* Task statement
Copy out the entries from the line containing "Task: Open the 编辑(E) menu" down to the line containing "[x=680, y=136]", both included, with the requests kept as they are. Multiply every coordinate in the answers by 1.1 and round to whole numbers, with halves rounding up.
-- BEGIN Task material --
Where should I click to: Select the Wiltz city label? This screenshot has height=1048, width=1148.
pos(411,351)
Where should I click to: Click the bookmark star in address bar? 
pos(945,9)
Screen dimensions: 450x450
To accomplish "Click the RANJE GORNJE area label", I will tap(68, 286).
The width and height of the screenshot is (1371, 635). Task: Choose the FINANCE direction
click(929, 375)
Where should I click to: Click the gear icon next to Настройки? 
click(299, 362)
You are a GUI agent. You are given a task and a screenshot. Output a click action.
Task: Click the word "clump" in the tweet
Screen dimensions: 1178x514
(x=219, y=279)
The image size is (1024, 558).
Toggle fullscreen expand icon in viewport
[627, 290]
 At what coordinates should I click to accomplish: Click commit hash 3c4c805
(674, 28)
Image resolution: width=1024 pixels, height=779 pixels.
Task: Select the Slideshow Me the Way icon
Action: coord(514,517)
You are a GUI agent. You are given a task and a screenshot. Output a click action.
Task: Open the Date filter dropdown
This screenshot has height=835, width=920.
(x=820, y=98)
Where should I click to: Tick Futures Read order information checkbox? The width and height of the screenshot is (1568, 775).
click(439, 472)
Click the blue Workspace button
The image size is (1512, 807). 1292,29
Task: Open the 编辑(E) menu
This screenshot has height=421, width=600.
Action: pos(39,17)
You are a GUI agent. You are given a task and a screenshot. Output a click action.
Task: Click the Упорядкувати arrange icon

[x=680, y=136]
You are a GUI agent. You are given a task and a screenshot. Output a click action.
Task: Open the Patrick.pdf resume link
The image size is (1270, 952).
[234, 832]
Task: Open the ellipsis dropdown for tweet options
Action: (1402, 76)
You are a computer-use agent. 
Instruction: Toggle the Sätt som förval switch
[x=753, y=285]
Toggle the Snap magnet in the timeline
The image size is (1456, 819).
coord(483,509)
-- END Task material --
* Response
Task: Open the 编辑(E) menu
This screenshot has height=421, width=600.
Action: pos(43,19)
You are a GUI agent. You are given a task and a screenshot. Output a click action.
Task: Click the Упорядкувати arrange icon

[x=748, y=150]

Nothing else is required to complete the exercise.